Micronote 51

gufo

  1. “La religione non c’entra niente, la violenza ha altre cause”: questa è una delle proposizioni più idiote in circolazione. “La religione non è la causa unica della violenza, ma uno dei suoi fattori” è già molto più prudente. L’errore sta sempre nell’isolare un elemento: come studiare il cuore o il cervello a prescindere dall’intero organismo e dalla funzione che il singolo organo svolge nel tutto. Quando il liberale medio dice “religione” ha di essa in testa il concetto borghese-occidentale moderno della religione stessa: un fatto dell’interiorità, del singolo individuo, un fatto privato. Negli altri mondi è un’altra cosa. Ma nemmeno nel mondo occidentale, pur con tutte le differenze che lo segnano, la religione è solo questo. Cos’è stampato sui dollari?
  2. Con Giovanni Paolo II inizia la spirale inflazionistica della Chiesa Cattolica: si moltiplicano a dismisura i viaggi papali, i santi vengono proclamati a centinaia, i giubilei diventano più frequenti. E si dilata, personalizzandosi, l’ego papale: che infatti si individualizza anche nel linguaggio colloquiale, sussumendo l’individualismo contemporaneo. La misura del cattolicesimo è sempre più una dismisura. Per questo la posizione di Francesco è sul filo di una lama.

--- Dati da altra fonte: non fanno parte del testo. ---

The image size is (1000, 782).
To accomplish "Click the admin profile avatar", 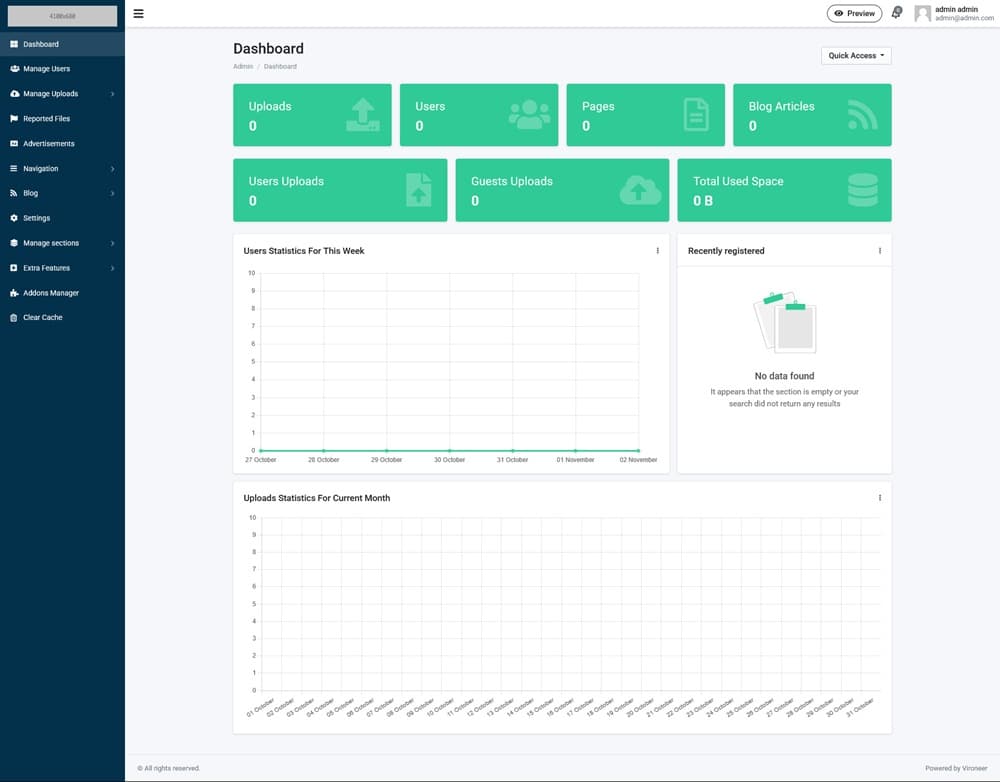I will (922, 14).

  3. L’intellettuale italiano medio non è mai stato interessato a comprendere criticamente la realtà, il suo interesse principale è sempre stato la lotta. La lotta facile, però, e per lui redditizia. Vuole combattere battaglie per cui la vittoria sia già assegnata alla sua parte, per affermarsi ha dunque bisogno di nemici inoffensivi. Ma i nemici debbono rappresentare innanzitutto per lui una fonte di affermazione e di guadagno, devono essere nemici dell’intero forte gruppo sociale in cui l’intellettuale è inserito. Egli infatti non brilla per coraggio, ed è profondamente conformista. La caduta del mondo bipolare ha rappresentato per l’intellettuale italiano tipico una catastrofe, per la quale il fenomeno Berlusconi è stato un rimedio temporaneo. L’era di Renzi, che gli succede, produce necessariamente l’inedia dell’intellettuale. Con l’islamismo, poi, egli si trova in difficoltà, perché quello sfugge a tutti i suoi parametri culturali: del resto la cultura religiosa non è mai stata il suo forte. Per questo annaspa, ricorre alle sue formulette ritrite, e al massimo costruisce un altarino per accendere candele alla Costituzione.
  4. Chi dice la verità in politica perde le elezioni: vincono solo le pillole indorate, che abbiano sapore di destra o di sinistra. Ruolo efficiente e produttivo della menzogna. Questo è un dato sistemico, diciamo.
  5. Del nulla antico non c’è alcun ricordo.
    Di quello che verrà questo è caparra.
  6. Entri in consiglio d’amministrazione
    grazie a un amicone,
    grazie a un amicone.
    Non serve laurea non serve formazione,
    ti basta un amicone,
    ti basta un amicone.
    E se il tuo babbo ha più di un amicone
    saranno tue decine di poltrone,
    saranno tue decine di poltrone.
  7. Il suddito – dal latino subditus, termine composto con sub che significa sotto – è appunto colui che è sotto-posto, sotto-messo, sotto-stante ad un potere più alto, contro il quale non può nulla, e che non può nemmeno intendere nelle ragioni che lo muovono, negli interessi di cui è intessuto, e nel linguaggio che parla entro la sua sfera. Quanto negli italiani di oggi vi sia del suddito e quanto dell’uomo libero ciascuno può a suo modo e secondo le sue capacità giudicare.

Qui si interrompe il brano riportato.